# Task brief:
Pull out every line of the records that contains the string "screenshot", matching case exactly.

# Task data:
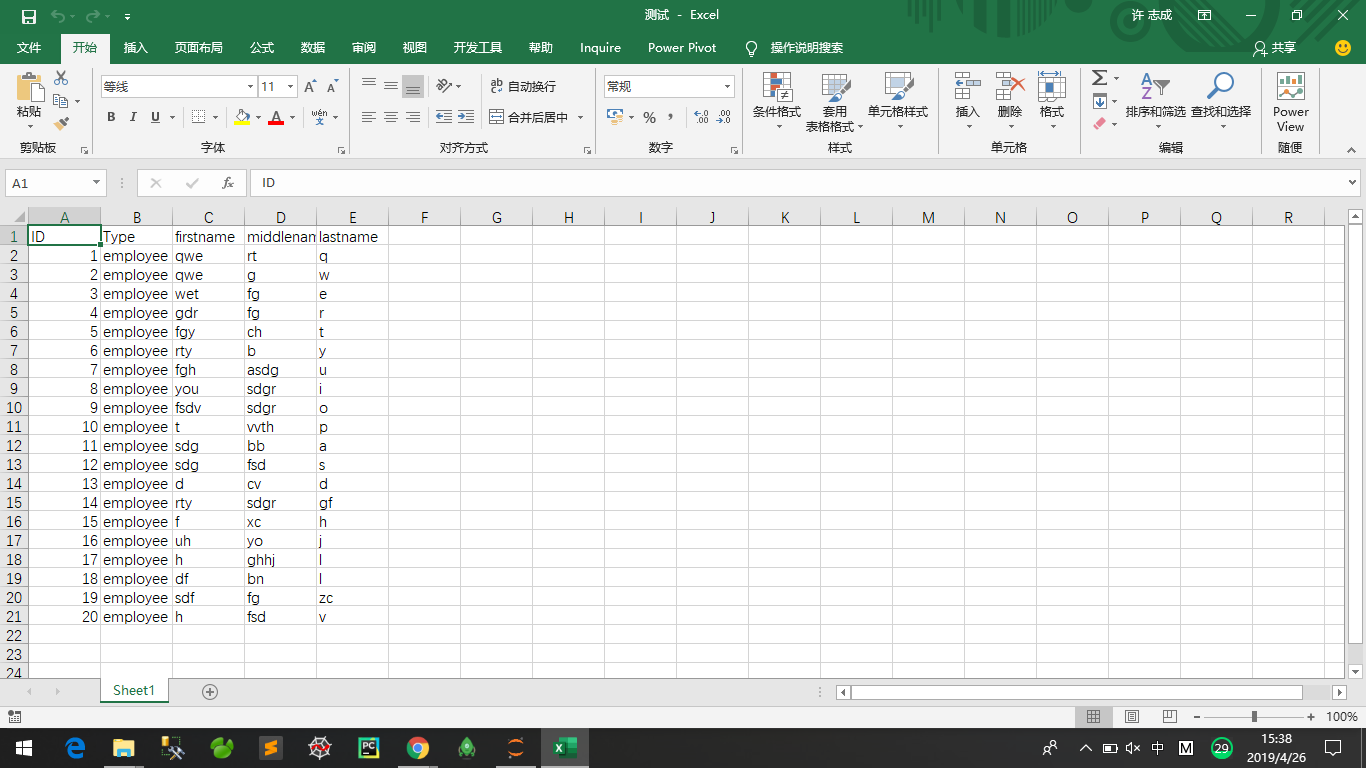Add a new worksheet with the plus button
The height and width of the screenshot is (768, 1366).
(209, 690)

==

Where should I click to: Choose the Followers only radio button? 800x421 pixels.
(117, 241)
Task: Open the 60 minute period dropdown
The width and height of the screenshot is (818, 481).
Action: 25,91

# Written answer:
The height and width of the screenshot is (768, 1366).
The width and height of the screenshot is (818, 481).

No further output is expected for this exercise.